We stayed, under two provisos to avoid police detection: 1) Return before 9 p.m. or after midnight and 2) Eat breakfast covertly in an attic room. This was our kind of place: low prices ($5 per night including breakfast) and high intrigue.

Along Dalat’s riverbanks, families live on old wooden houseboats and in thatched huts. One two-hour walk brought us to a perfect waterfall, its cascading golden-brown water set within lush green foliage in a scene out of the Garden of Eden.

Not all of our Vietnamese experience was beauty. We felt an overwhelming sadness and sense of hopelessness in some people. We met Vietnamese men of previous high rank and status who could no longer work after being blacklisted by the Vietnamese government for having been translators, servants or military aides for the United States during the war. All were now broken, unable to provide for their families.

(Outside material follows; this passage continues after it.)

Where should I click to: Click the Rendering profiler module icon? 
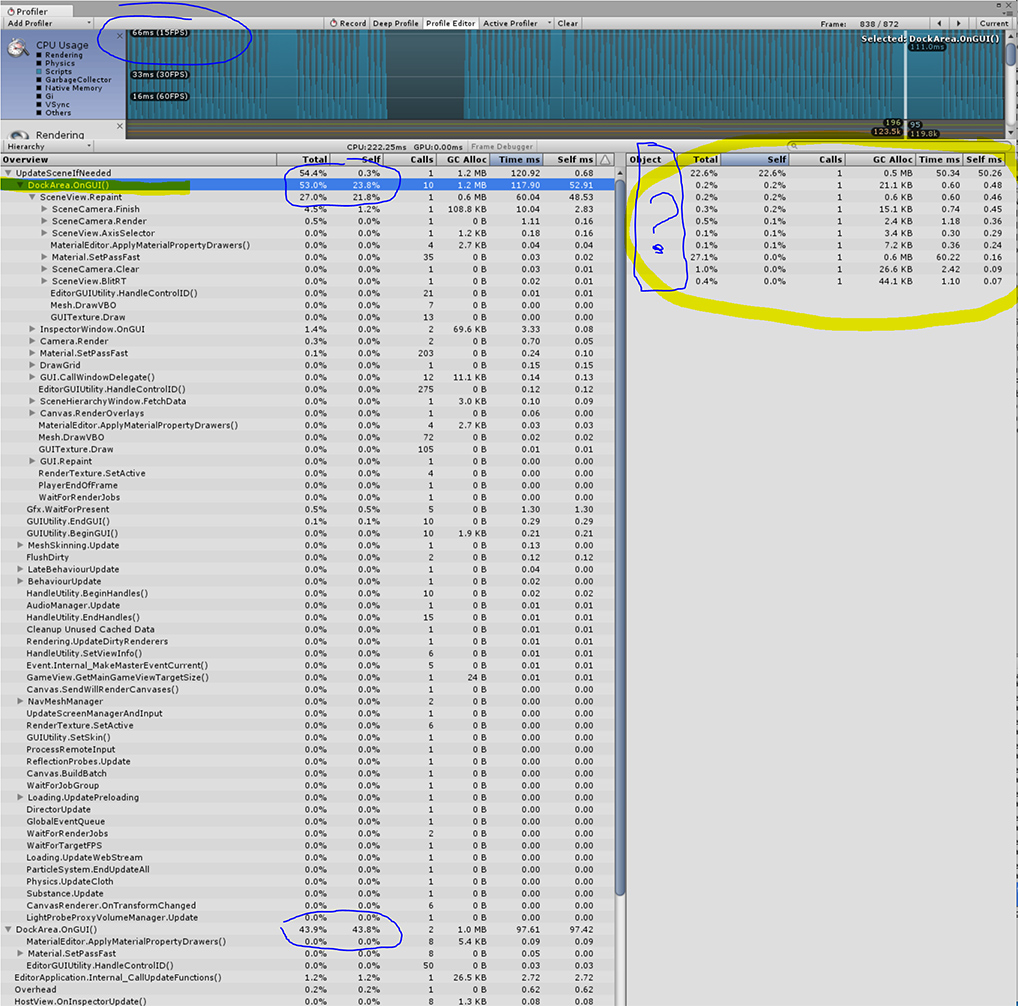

After Dalat, we headed south to the Mekong Delta, a region about which guidebooks gave us little information. Our first stop, Mytho, was a two-hour, 35-cent bus ride from Saigon. By the time we arrived, we were congested from breathing fumes and smoke from polluting vehicles along the road, so we decided to find a hotel early and relax there.

Unfortunately, the room we found had other guests: a parade of cockroaches and mice and at, 1:30 in the morning, mysterious callers who banged on our door and spoke only in Vietnamese. We didn’t open the door and never solved the mystery.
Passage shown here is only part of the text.